Methods: This is an open-label pilot study. Human ghrelin (2 μg/kg bid) was IV administered to seven cachectic patients with COPD for 3 weeks. Food intake, body composition, muscle strength, exercise capacity, pulmonary function, and sympathetic nerve activity were examined before and after ghrelin therapy.

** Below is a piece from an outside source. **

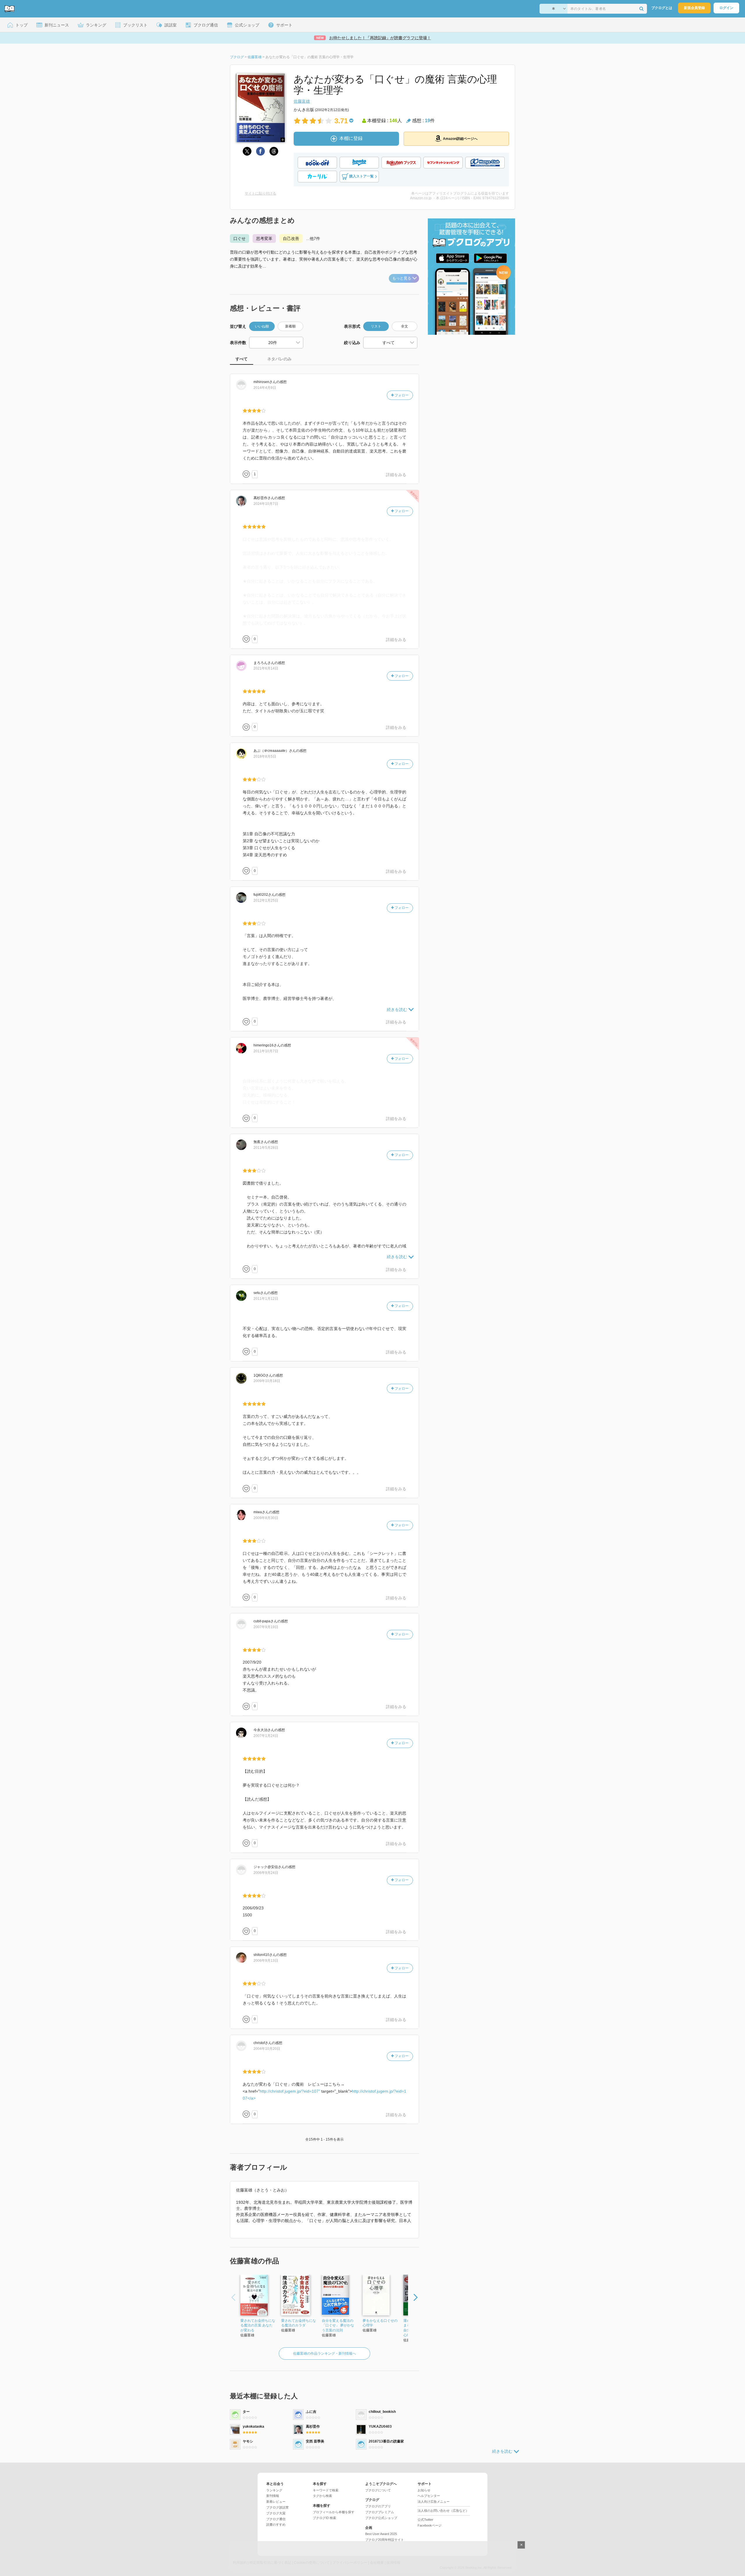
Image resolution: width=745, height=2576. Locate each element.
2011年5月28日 (265, 1148)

Results: A single administration of ghrelin markedly increased serum GH (21-fold). Three-week treatment with ghrelin resulted in a significant increase in mean (± SEM) body weight (49.3 ± 3.6 to 50.3 ± 3.8 kg; p < 0.05). Food intake was significantly increased during ghrelin therapy. Ghrelin increased lean body mass and peripheral and respiratory muscle strength. Ghrelin significantly increased Karnofsky performance status score and the distance walked in 6 min (370 ± 30 to 432 ± 35 m; p < 0.05), although it did not significantly alter pulmonary function. Ghrelin attenuated the exaggerated sympathetic nerve activity, as indicated by a marked decrease in plasma norepinephrine level (889 ± 123 to 597 ± 116 pg/mL; p < 0.05).

Conclusions: These preliminary results suggest that repeated administration of ghrelin improves body composition, muscle wasting, functional capacity, and sympathetic augmentation in cachectic patients with COPD.